* _What you are asked to do_
Which lines in the data below contain the word "pixels"? Locate each one and copy it in full.

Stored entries
══════
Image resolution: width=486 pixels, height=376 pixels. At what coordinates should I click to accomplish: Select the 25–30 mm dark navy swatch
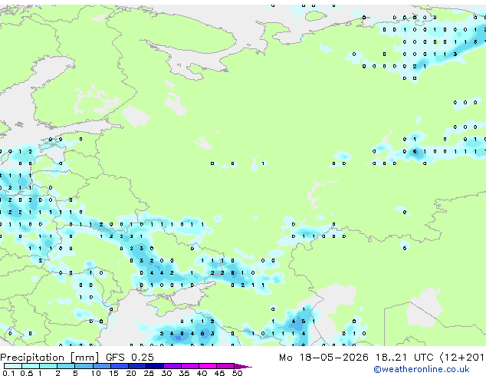point(155,366)
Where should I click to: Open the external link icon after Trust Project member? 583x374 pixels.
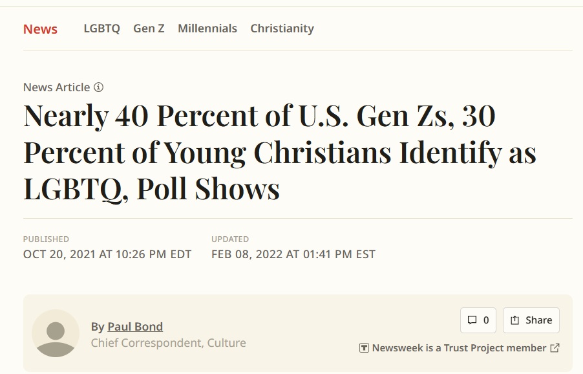[x=555, y=348]

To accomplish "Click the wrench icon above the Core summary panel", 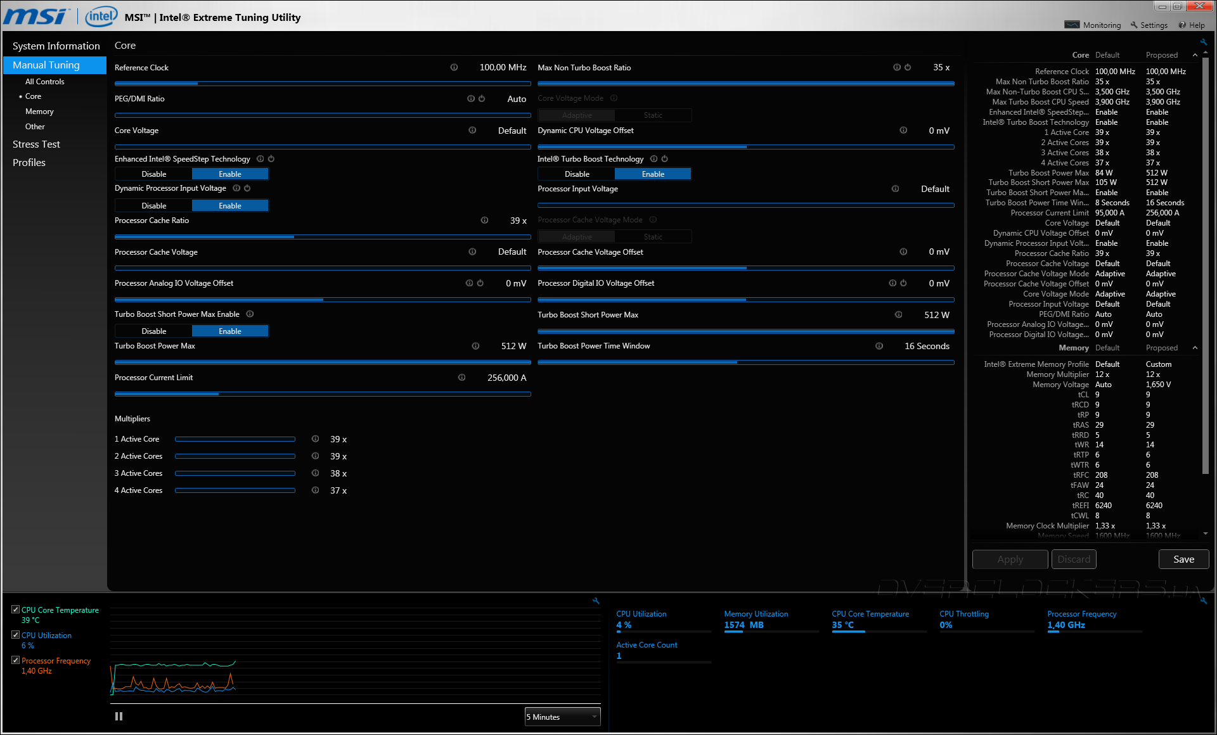I will click(1203, 42).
══════
* _Output_
Image resolution: width=486 pixels, height=376 pixels. At what coordinates should I click to accomplish: Select the 25–30 mm dark navy swatch
Where should I click to: Open the external link icon after Trust Project member? 583x374 pixels.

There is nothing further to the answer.